◆ PAGE EXCERPT ◆
Strength tests for platelets

Bleeding disorders could one day be diagnosed by putting platelets through strength tests, researchers have proposed.

Biomedical engineers from Emory and Georgia Tech have devised a microfluidic testing ground where platelets can demonstrate their strength by squeezing two protein dots together. Imagine rows and rows of strength testing machines from a carnival, but very tiny. Platelets are capable of exerting forces that are several times larger, in relation to their size, in comparison with muscle cells.

After a blood clot forms, it contracts, promoting wound closure and restoration of normal blood flow. This process can be deficient in a variety of blood clotting disorders. Previously, it was difficult to measure individual platelet’s contributions to contraction, because clots’ various components got in the way.

The prototype diagnostic tools are described in Nature Materials.

platelet_strength_test

Top: platelets exert their strength. Bottom left: red = platelets, green = fibrinogen dots. Bottom right: size of actual device.

“We discovered that platelets from some patients with bleeding disorders are ‘wimpier’ than platelets from healthy people,” says Wilbur Lam, MD, PhD, assistant professor in the Department of Pediatrics at Emory University School of Medicine and in the Wallace H. Coulter Department of Biomedical Engineering at Georgia Tech and Emory University. “Our device may function as a new physics-based method to test for bleeding disorders, complementary to current methods.”

◆ SUPPLIED DATA ◆
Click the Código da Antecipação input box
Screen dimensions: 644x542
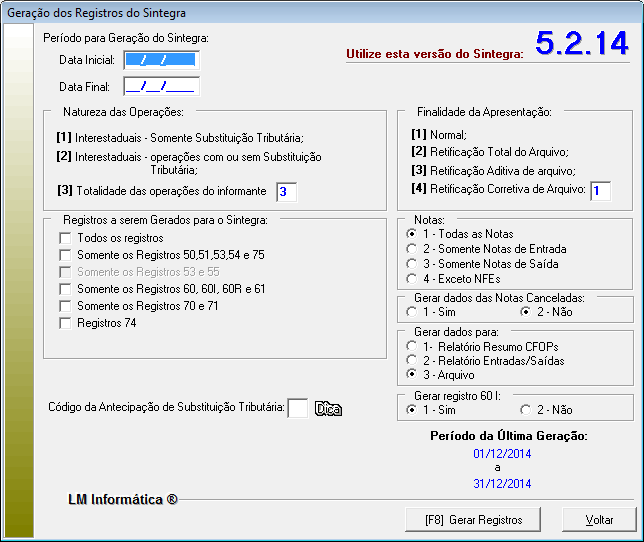pyautogui.click(x=297, y=408)
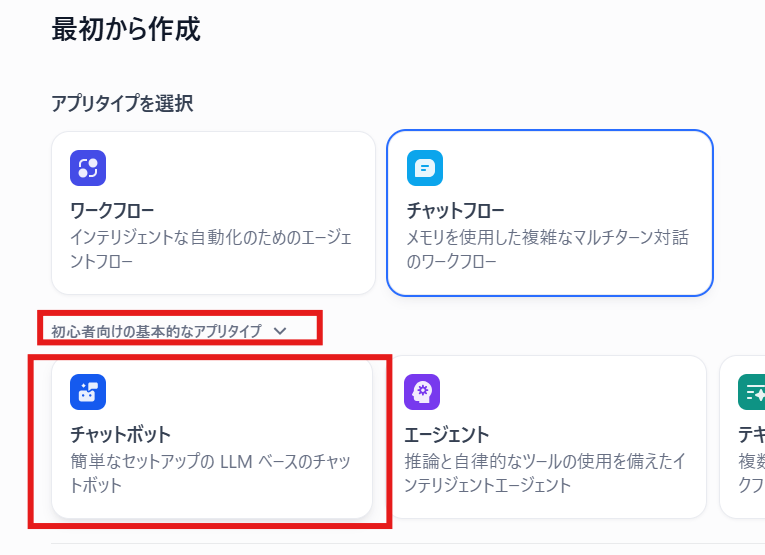Click the Chatflow description about multi-turn dialogue
This screenshot has width=765, height=555.
547,250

◆ WORK REQUEST 1 ◆
From the platelet strength text, return the passage that begins at the words "The prototype diagnostic" and stops after "of actual device.".
◆ WORK REQUEST 2 ◆
Write the next part of the platelet strength article, picking up after its final sentence.

◆ EXPECTED OUTPUT 1 ◆
The prototype diagnostic tools are described in Nature Materials.

platelet_strength_test

Top: platelets exert their strength. Bottom left: red = platelets, green = fibrinogen dots. Bottom right: size of actual device.

◆ EXPECTED OUTPUT 2 ◆
The first author of the paper is instructor David Myers, PhD. Lam is also a physician in the Aflac Cancer and Blood Disorders Center, Children’s Healthcare of Atlanta. Collaborators at North Carolina State University led by Ashley Brown, PhD, contributed to testing the device.

The scientists infer how strong or wimpy someone’s platelets are by measuring how far the protein dots move, taking a picture of the rows of dots, and then analyzing the picture on a computer. The dots are made of fibrinogen, a sticky protein that is the precursor for fibrin, which forms a mesh of insoluble strands in a blood clot.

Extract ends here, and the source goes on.